According the U.K.’s Daily Mail, one clinic in London is reporting a whopping 82 percent increase in female hair transplants. And these aren’t just being performed on elderly women with thinning hair—the average age for those getting the procedure is just 39, the newspaper adds.

“While high-profile male celebrities who have undergone hair transplants have undoubtedly helped make more men in the U.K. open to the possibility of a hair transplant, this has actually also encouraged more women to consider the option of investing in a transplant,” Dr. Raghu Reddy, a hair transplant surgeon, tells the Daily Mail. “Now, women are more informed and better placed to address the problem.”

So, what’s causing all this hair loss? Genetics, stress, hormonal disorders and health problems for starters. But you can also blame extensions and all those styling tools.

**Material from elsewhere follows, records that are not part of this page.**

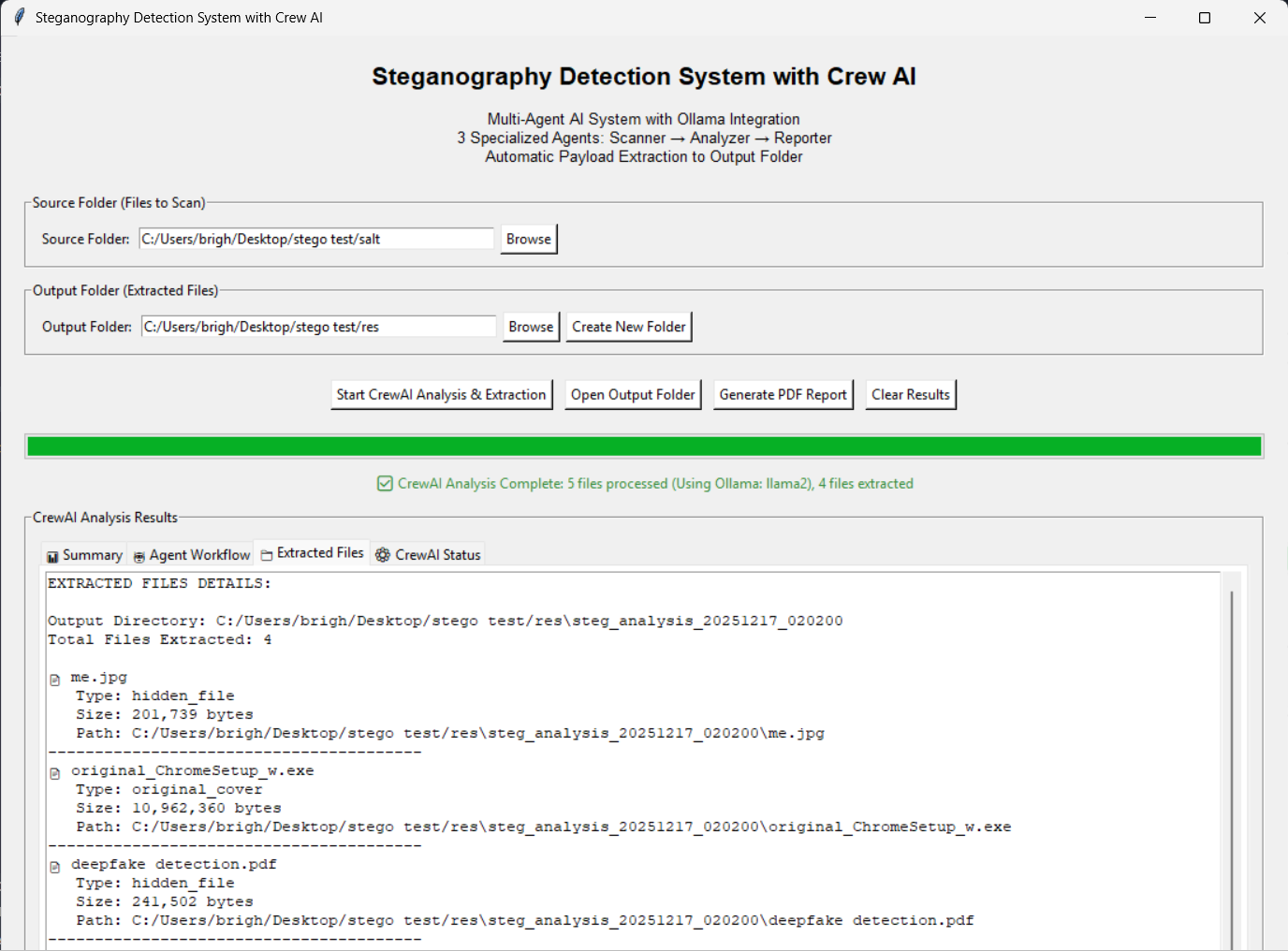Open Output Folder button
This screenshot has width=1288, height=951.
(633, 395)
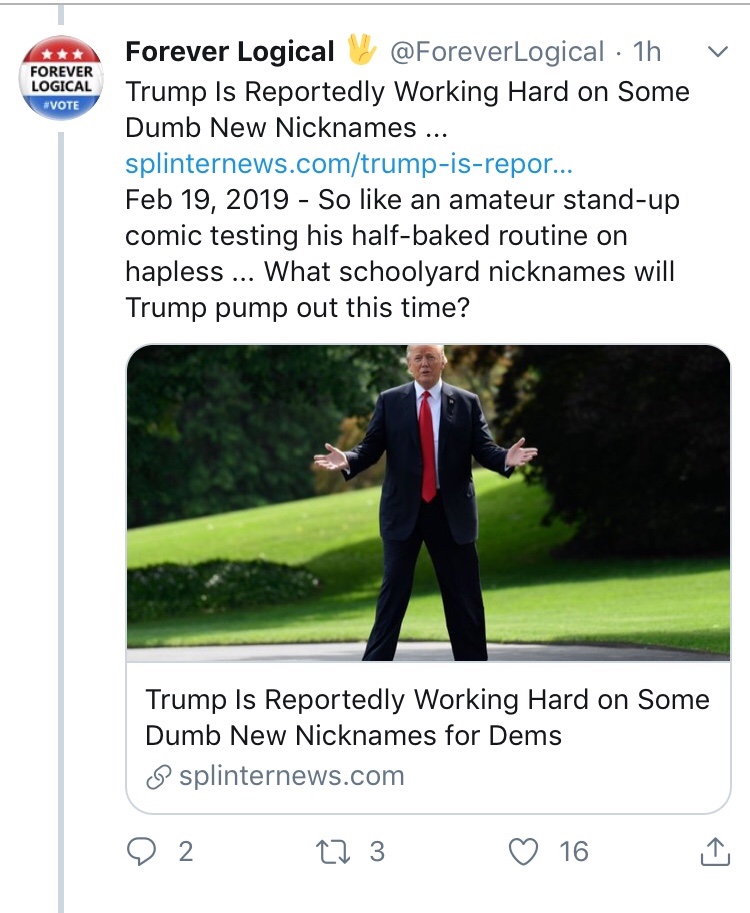Open the article preview photo

tap(428, 503)
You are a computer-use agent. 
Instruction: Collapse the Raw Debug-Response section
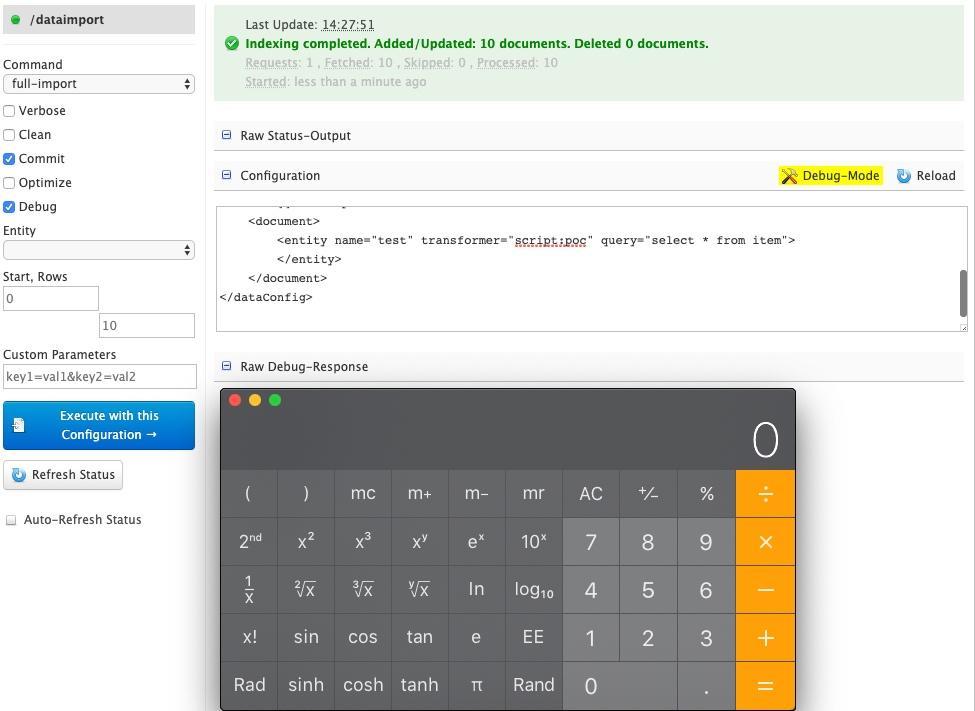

“Many of the women I see have worn extensions for many years, which have put a lot of traction on the existing hair, while in some cases glue applied to the roots to join extensions has also starved the hair of its own vital nutrients,” Reddy tells the newspaper. “Over time this causes the hair to thin and if this is not addressed it can turn into a more concerning condition known as traction alopecia, something which means the hair will not grow back.”

He says long-time use of flat irons and curling irons can also give women bald spots.

“There’s a reason why 40, 50 and 60 don’t look the way they used to and it’s not because of feminism, or better living through exercise,” Nora Ephron wrote in her book I Feel Bad About My Neck. “It’s because of hair dye.” And, now, apparently, hair transplants, too.